Restate the entries below verbatim.

[Records contained in a dataset]
##############################

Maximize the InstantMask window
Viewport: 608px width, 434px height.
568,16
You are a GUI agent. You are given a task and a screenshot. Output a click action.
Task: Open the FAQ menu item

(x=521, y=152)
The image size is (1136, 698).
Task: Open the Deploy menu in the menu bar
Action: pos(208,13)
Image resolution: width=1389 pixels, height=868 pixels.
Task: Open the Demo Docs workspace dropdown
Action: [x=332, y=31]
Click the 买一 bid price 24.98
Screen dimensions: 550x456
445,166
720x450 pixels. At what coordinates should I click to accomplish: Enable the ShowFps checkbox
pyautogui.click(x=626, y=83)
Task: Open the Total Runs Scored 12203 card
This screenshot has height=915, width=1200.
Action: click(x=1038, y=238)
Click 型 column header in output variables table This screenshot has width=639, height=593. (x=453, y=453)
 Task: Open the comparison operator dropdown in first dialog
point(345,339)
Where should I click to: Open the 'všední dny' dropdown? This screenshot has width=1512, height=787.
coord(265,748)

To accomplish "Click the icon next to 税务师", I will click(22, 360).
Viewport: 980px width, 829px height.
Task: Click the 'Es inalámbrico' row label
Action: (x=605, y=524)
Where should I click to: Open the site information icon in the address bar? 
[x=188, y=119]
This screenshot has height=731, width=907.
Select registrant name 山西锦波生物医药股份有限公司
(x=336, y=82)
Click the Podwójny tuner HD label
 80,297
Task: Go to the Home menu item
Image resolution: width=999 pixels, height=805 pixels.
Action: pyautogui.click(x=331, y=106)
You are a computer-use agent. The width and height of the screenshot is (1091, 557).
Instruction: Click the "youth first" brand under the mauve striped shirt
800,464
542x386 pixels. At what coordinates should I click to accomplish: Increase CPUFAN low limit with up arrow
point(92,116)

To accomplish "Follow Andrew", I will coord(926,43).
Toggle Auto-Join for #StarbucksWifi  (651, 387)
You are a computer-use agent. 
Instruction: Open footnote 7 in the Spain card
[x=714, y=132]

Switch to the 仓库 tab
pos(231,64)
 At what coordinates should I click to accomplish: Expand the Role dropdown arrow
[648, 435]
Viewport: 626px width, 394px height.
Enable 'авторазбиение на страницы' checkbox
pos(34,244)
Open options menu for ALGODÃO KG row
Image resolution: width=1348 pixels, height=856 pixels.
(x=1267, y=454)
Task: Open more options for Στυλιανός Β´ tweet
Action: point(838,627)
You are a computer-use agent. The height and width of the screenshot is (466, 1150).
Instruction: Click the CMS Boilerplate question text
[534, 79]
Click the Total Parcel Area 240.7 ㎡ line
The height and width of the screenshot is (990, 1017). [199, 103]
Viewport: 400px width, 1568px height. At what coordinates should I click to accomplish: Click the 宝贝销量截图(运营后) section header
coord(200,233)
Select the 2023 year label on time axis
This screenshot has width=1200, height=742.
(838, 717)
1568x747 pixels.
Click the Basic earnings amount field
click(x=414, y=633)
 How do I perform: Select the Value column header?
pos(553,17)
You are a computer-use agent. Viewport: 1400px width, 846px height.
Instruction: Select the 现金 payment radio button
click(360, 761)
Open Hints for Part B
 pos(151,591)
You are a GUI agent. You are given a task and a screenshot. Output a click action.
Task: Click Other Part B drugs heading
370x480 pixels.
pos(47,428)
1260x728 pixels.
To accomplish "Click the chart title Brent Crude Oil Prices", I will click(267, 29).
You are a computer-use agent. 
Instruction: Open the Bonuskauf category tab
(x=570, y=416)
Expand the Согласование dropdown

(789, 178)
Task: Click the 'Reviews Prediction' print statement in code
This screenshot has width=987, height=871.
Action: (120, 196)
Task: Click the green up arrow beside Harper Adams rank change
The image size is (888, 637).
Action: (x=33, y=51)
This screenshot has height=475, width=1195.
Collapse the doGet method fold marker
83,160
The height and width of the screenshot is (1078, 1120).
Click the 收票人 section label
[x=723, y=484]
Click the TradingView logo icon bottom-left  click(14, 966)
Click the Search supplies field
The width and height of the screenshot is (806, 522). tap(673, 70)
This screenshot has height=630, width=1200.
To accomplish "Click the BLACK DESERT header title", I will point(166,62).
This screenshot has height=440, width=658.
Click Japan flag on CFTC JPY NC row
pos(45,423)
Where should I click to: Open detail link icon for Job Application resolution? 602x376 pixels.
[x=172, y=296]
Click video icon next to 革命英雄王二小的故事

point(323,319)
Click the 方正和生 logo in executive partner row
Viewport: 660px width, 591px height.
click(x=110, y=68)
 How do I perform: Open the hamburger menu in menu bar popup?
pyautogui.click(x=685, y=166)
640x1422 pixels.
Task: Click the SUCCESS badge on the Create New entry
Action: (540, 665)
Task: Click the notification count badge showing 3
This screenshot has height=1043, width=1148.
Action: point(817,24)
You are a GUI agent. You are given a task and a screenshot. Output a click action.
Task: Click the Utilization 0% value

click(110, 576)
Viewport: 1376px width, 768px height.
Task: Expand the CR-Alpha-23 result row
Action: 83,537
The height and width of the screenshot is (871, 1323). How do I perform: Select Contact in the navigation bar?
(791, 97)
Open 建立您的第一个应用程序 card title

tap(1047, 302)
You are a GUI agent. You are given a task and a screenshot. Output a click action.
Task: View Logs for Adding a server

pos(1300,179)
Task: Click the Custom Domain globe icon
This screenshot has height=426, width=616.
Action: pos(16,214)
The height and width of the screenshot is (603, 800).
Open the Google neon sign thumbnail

##############################

Expected answer –
Maximize the InstantMask window
Viewport: 608px width, 434px height.
568,16
You are a GUI agent. You are given a task and a screenshot. Output a click action.
Task: Open the FAQ menu item

(x=521, y=152)
The image size is (1136, 698).
Task: Open the Deploy menu in the menu bar
Action: pos(208,13)
Image resolution: width=1389 pixels, height=868 pixels.
Task: Open the Demo Docs workspace dropdown
Action: [x=332, y=31]
Click the 买一 bid price 24.98
Screen dimensions: 550x456
445,166
720x450 pixels. At what coordinates should I click to accomplish: Enable the ShowFps checkbox
pyautogui.click(x=626, y=83)
Task: Open the Total Runs Scored 12203 card
This screenshot has height=915, width=1200.
Action: click(x=1038, y=238)
Click 型 column header in output variables table This screenshot has width=639, height=593. (x=453, y=453)
 Task: Open the comparison operator dropdown in first dialog
point(345,339)
Where should I click to: Open the 'všední dny' dropdown? This screenshot has width=1512, height=787.
coord(265,748)

To accomplish "Click the icon next to 税务师", I will click(22, 360).
Viewport: 980px width, 829px height.
Task: Click the 'Es inalámbrico' row label
Action: (x=605, y=524)
Where should I click to: Open the site information icon in the address bar? 
[x=188, y=119]
This screenshot has height=731, width=907.
Select registrant name 山西锦波生物医药股份有限公司
(x=336, y=82)
Click the Podwójny tuner HD label
 80,297
Task: Go to the Home menu item
Image resolution: width=999 pixels, height=805 pixels.
Action: pyautogui.click(x=331, y=106)
You are a computer-use agent. The width and height of the screenshot is (1091, 557).
Instruction: Click the "youth first" brand under the mauve striped shirt
800,464
542x386 pixels. At what coordinates should I click to accomplish: Increase CPUFAN low limit with up arrow
point(92,116)

To accomplish "Follow Andrew", I will coord(926,43).
Toggle Auto-Join for #StarbucksWifi  (651, 387)
You are a computer-use agent. 
Instruction: Open footnote 7 in the Spain card
[x=714, y=132]

Switch to the 仓库 tab
pos(231,64)
 At what coordinates should I click to accomplish: Expand the Role dropdown arrow
[648, 435]
Viewport: 626px width, 394px height.
Enable 'авторазбиение на страницы' checkbox
pos(34,244)
Open options menu for ALGODÃO KG row
Image resolution: width=1348 pixels, height=856 pixels.
(x=1267, y=454)
Task: Open more options for Στυλιανός Β´ tweet
Action: point(838,627)
You are a computer-use agent. The height and width of the screenshot is (466, 1150).
Instruction: Click the CMS Boilerplate question text
[534, 79]
Click the Total Parcel Area 240.7 ㎡ line
The height and width of the screenshot is (990, 1017). [199, 103]
Viewport: 400px width, 1568px height. At what coordinates should I click to accomplish: Click the 宝贝销量截图(运营后) section header
coord(200,233)
Select the 2023 year label on time axis
This screenshot has width=1200, height=742.
(838, 717)
1568x747 pixels.
Click the Basic earnings amount field
click(x=414, y=633)
 How do I perform: Select the Value column header?
pos(553,17)
You are a computer-use agent. Viewport: 1400px width, 846px height.
Instruction: Select the 现金 payment radio button
click(360, 761)
Open Hints for Part B
 pos(151,591)
You are a GUI agent. You are given a task and a screenshot. Output a click action.
Task: Click Other Part B drugs heading
370x480 pixels.
pos(47,428)
1260x728 pixels.
To accomplish "Click the chart title Brent Crude Oil Prices", I will click(267, 29).
You are a computer-use agent. 
Instruction: Open the Bonuskauf category tab
(x=570, y=416)
Expand the Согласование dropdown

(789, 178)
Task: Click the 'Reviews Prediction' print statement in code
This screenshot has width=987, height=871.
Action: (120, 196)
Task: Click the green up arrow beside Harper Adams rank change
The image size is (888, 637).
Action: (x=33, y=51)
This screenshot has height=475, width=1195.
Collapse the doGet method fold marker
83,160
The height and width of the screenshot is (1078, 1120).
Click the 收票人 section label
[x=723, y=484]
Click the TradingView logo icon bottom-left  click(14, 966)
Click the Search supplies field
The width and height of the screenshot is (806, 522). tap(673, 70)
This screenshot has height=630, width=1200.
To accomplish "Click the BLACK DESERT header title", I will point(166,62).
This screenshot has height=440, width=658.
Click Japan flag on CFTC JPY NC row
pos(45,423)
Where should I click to: Open detail link icon for Job Application resolution? 602x376 pixels.
[x=172, y=296]
Click video icon next to 革命英雄王二小的故事

point(323,319)
Click the 方正和生 logo in executive partner row
Viewport: 660px width, 591px height.
click(x=110, y=68)
 How do I perform: Open the hamburger menu in menu bar popup?
pyautogui.click(x=685, y=166)
640x1422 pixels.
Task: Click the SUCCESS badge on the Create New entry
Action: (540, 665)
Task: Click the notification count badge showing 3
This screenshot has height=1043, width=1148.
Action: point(817,24)
You are a GUI agent. You are given a task and a screenshot. Output a click action.
Task: Click the Utilization 0% value

click(110, 576)
Viewport: 1376px width, 768px height.
Task: Expand the CR-Alpha-23 result row
Action: 83,537
The height and width of the screenshot is (871, 1323). How do I perform: Select Contact in the navigation bar?
(791, 97)
Open 建立您的第一个应用程序 card title

tap(1047, 302)
You are a GUI agent. You are given a task and a screenshot. Output a click action.
Task: View Logs for Adding a server

pos(1300,179)
Task: Click the Custom Domain globe icon
This screenshot has height=426, width=616.
Action: pos(16,214)
The height and width of the screenshot is (603, 800).
Open the Google neon sign thumbnail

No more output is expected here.